:: 给定任务 ::
把从含有"Given: Click the Your Phone progress step"的那一行起直到最后一行的这些行重写一遍，将其中的"previous"换成"next"，其余内容保持不变。答案中不要包含图片。

━━━━━━━━━━

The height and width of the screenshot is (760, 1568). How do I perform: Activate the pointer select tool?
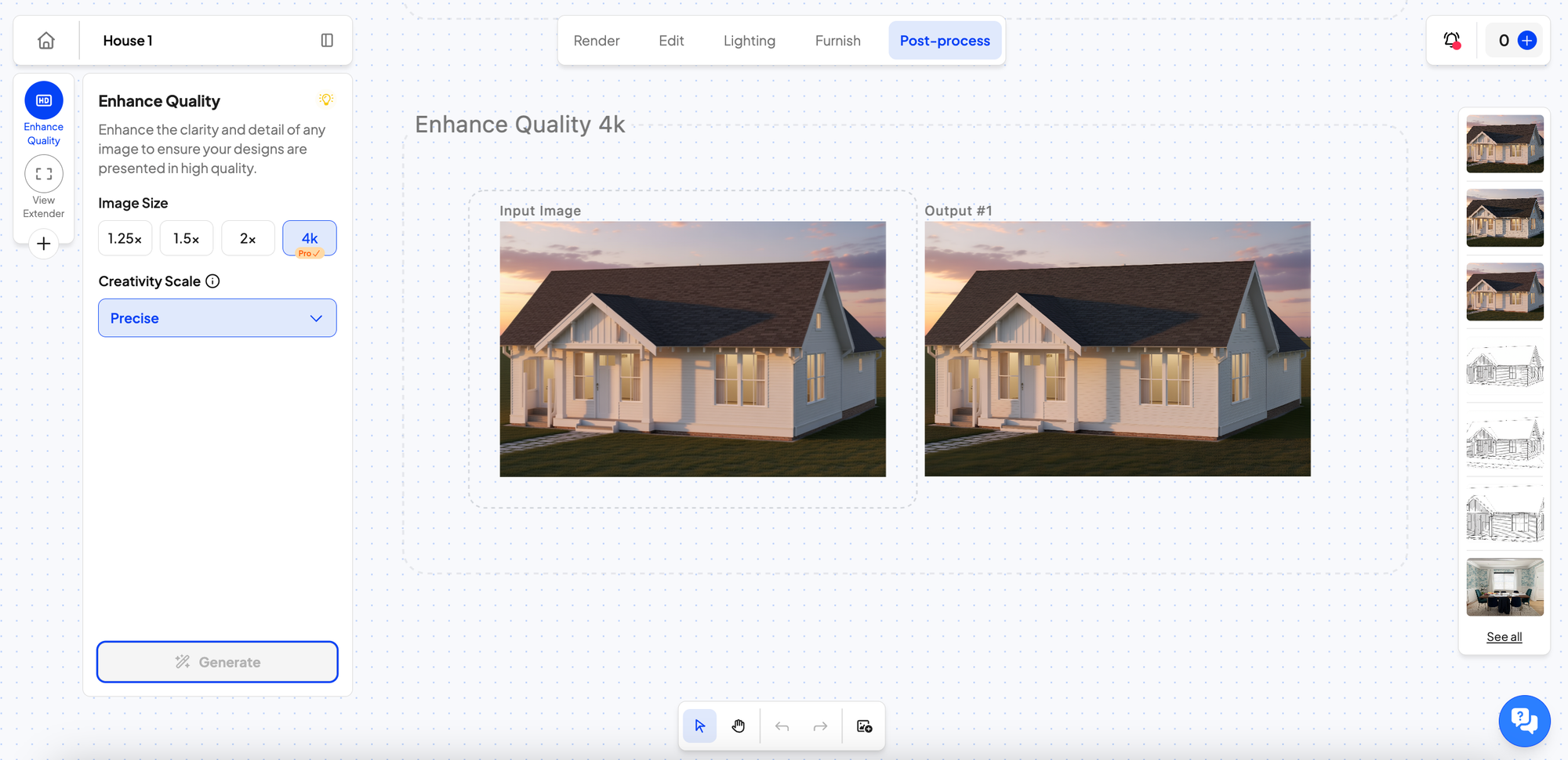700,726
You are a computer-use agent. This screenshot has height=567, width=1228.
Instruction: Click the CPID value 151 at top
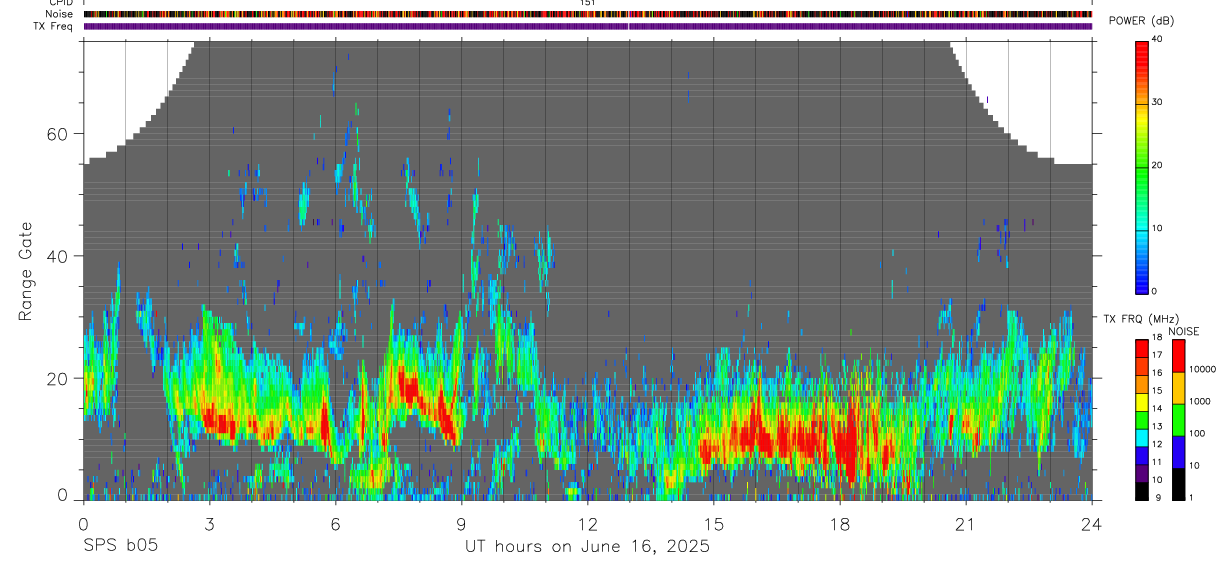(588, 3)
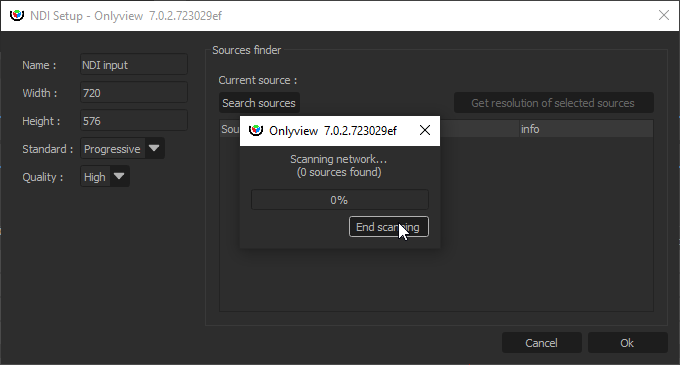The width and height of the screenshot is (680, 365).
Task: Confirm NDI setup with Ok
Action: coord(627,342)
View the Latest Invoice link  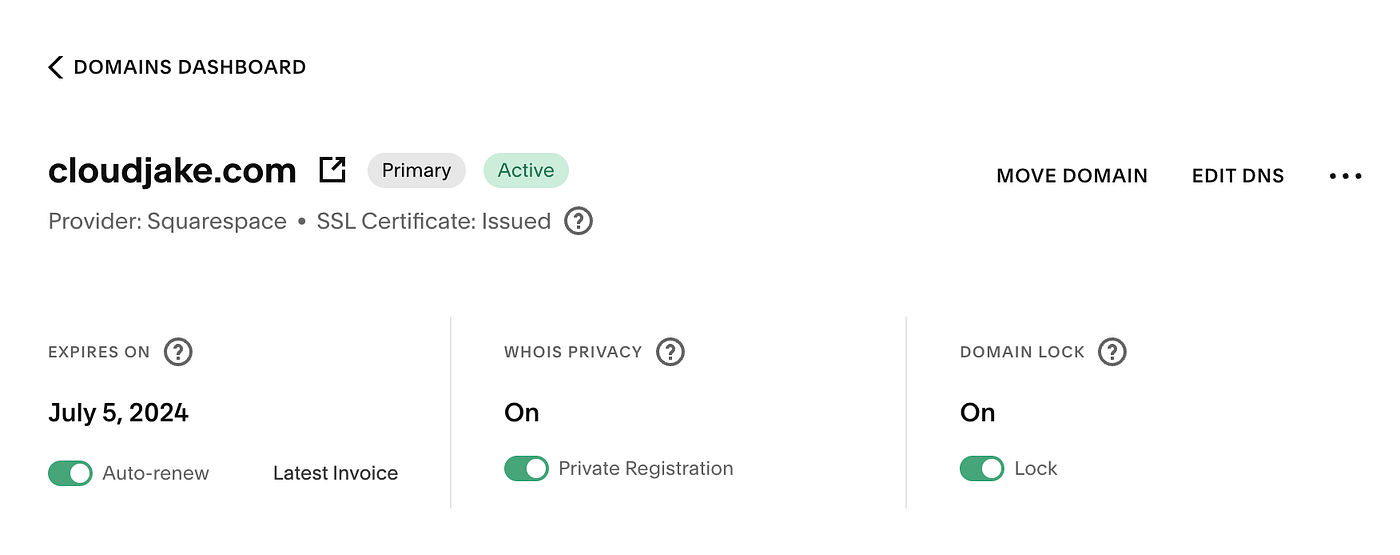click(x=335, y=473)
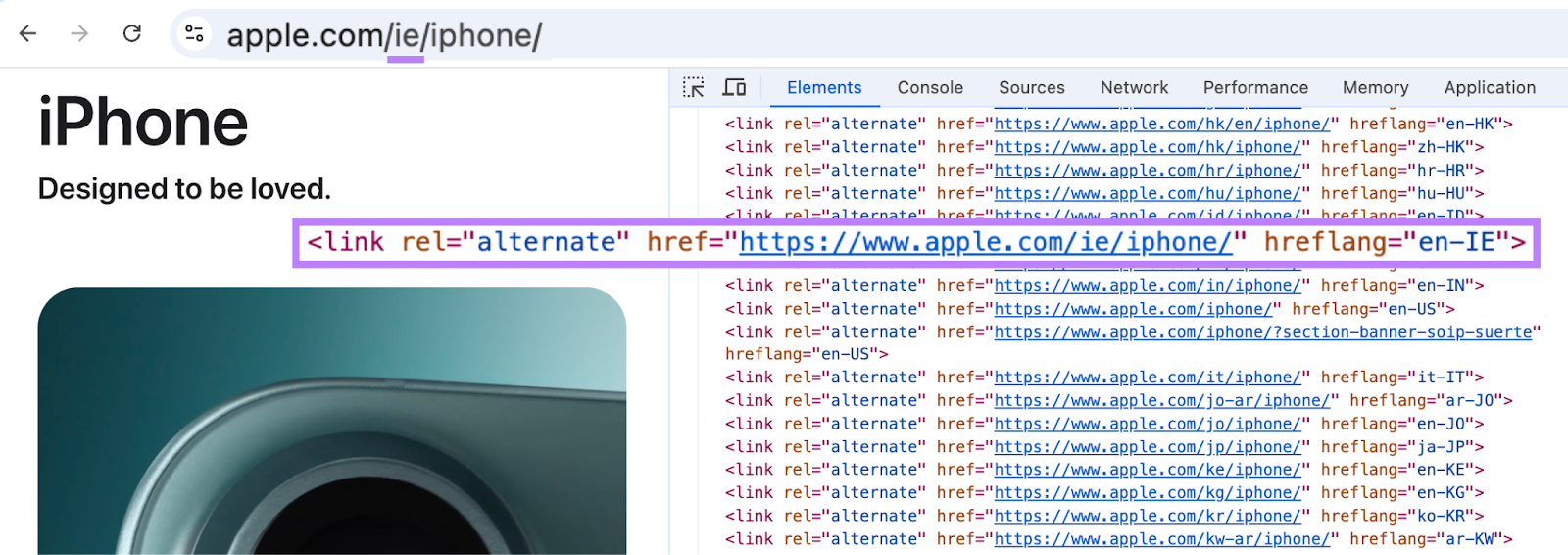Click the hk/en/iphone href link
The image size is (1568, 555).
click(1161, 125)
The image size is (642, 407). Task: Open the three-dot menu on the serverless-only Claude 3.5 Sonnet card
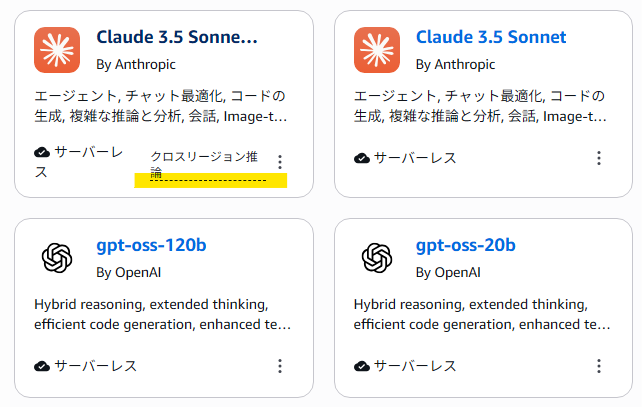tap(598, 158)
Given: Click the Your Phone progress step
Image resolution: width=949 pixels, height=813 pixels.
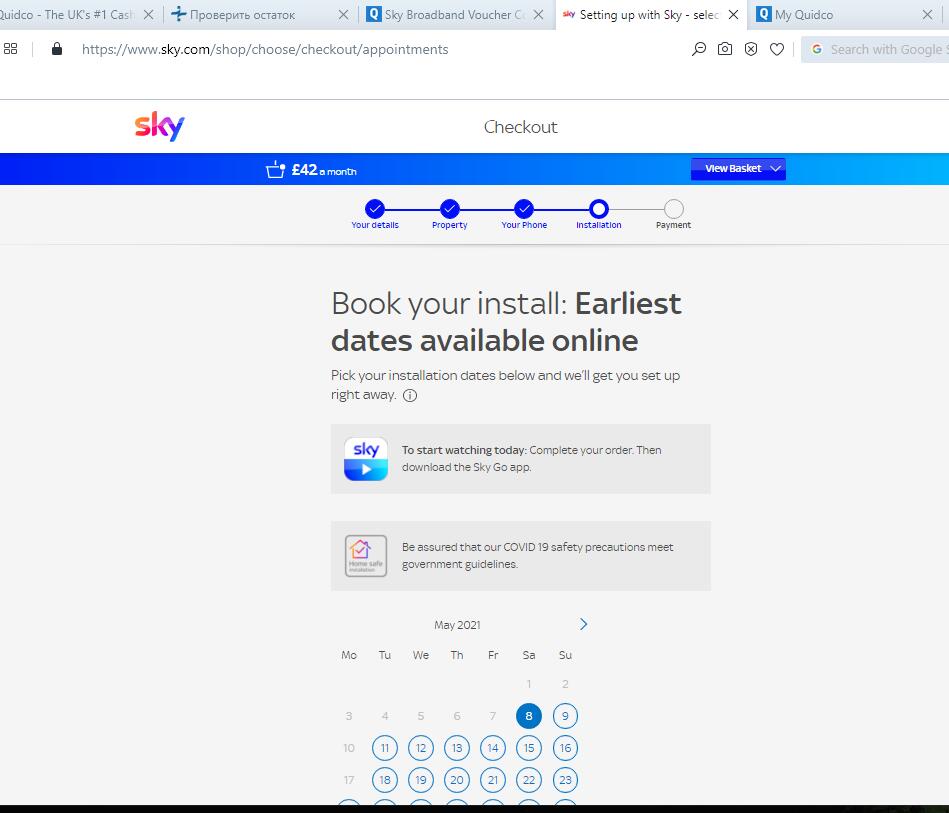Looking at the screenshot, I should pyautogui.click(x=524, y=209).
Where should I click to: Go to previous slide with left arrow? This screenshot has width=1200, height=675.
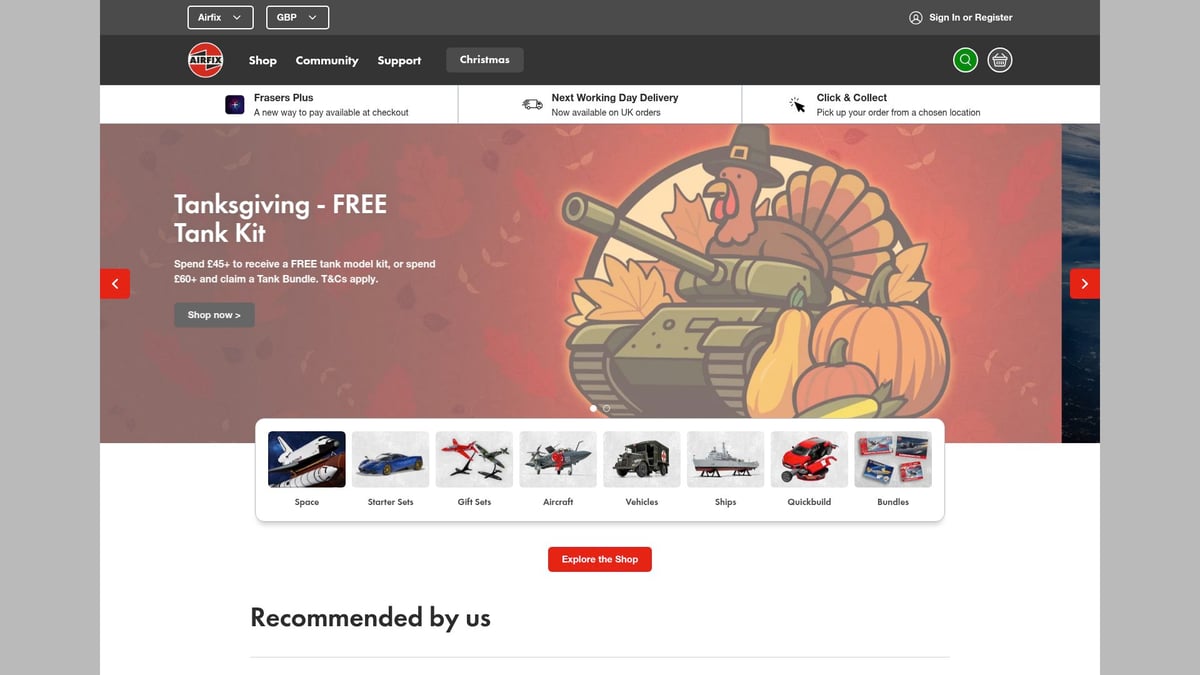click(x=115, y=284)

━━━━━━━━━━

:: 书面回答 ::
Given: Click the Your Phone progress step
Image resolution: width=949 pixels, height=813 pixels.
Looking at the screenshot, I should pyautogui.click(x=524, y=209).
Where should I click to: Go to next slide with left arrow? This screenshot has width=1200, height=675.
click(x=115, y=284)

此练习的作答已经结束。